Source data:
※

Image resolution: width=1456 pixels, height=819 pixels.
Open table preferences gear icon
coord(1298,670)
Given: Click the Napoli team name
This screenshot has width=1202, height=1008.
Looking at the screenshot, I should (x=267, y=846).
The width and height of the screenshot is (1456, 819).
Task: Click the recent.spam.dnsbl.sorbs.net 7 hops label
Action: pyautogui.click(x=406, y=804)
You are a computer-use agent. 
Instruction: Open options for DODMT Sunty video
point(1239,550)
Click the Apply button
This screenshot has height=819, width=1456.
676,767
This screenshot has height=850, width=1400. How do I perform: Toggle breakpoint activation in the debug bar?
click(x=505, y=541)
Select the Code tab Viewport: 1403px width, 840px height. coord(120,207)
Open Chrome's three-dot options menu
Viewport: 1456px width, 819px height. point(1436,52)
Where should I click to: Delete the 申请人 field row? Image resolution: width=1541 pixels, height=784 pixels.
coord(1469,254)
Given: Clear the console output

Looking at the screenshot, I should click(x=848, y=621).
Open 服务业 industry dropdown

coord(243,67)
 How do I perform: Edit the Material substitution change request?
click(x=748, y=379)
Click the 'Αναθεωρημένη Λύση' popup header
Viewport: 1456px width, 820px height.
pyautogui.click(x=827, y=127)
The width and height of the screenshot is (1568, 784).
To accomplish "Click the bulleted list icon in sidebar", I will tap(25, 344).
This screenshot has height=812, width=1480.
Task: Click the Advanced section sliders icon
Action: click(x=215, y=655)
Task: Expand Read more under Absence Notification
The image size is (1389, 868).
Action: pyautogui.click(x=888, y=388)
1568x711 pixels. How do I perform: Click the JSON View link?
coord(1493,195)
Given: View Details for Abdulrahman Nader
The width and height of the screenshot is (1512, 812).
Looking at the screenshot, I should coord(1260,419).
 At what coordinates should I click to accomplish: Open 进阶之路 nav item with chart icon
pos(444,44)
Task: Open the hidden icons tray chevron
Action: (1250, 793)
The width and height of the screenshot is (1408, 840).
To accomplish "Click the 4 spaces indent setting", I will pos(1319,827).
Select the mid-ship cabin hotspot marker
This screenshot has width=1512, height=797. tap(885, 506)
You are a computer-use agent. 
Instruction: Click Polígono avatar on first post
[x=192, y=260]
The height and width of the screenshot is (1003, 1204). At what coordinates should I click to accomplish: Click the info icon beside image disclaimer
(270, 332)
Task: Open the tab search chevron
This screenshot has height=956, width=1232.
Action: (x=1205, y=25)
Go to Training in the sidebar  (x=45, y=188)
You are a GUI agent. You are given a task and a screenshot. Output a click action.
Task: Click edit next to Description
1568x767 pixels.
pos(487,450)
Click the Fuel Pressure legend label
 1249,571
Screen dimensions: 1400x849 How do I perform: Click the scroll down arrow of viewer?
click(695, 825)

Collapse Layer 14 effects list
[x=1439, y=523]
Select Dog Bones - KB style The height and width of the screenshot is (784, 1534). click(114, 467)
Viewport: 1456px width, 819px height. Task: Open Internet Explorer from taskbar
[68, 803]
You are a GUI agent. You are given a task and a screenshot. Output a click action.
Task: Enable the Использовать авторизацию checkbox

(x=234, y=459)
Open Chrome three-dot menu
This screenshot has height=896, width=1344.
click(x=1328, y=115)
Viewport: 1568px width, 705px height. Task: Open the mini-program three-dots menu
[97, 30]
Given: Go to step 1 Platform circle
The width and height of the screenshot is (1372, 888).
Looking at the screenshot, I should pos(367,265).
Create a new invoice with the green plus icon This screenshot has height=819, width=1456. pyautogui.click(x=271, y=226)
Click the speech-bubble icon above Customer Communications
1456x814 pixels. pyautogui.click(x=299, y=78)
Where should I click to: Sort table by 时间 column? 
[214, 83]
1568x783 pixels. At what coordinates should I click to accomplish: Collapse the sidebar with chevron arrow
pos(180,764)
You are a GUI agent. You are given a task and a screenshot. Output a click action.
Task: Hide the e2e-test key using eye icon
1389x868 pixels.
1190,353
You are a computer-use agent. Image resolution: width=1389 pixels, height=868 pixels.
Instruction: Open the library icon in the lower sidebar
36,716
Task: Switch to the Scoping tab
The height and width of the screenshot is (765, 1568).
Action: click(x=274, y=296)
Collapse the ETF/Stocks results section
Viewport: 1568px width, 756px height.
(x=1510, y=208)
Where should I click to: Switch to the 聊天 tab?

※

Work order ->
Taking the entries above, write out exactly the lines starting with the line containing "Click the 'Αναθεωρημένη Λύση' popup header" and going on through the line containing "The width and height of the screenshot is (1568, 784).", both included, and nothing else.

Response area ->
Click the 'Αναθεωρημένη Λύση' popup header
Viewport: 1456px width, 820px height.
pyautogui.click(x=827, y=127)
The width and height of the screenshot is (1568, 784).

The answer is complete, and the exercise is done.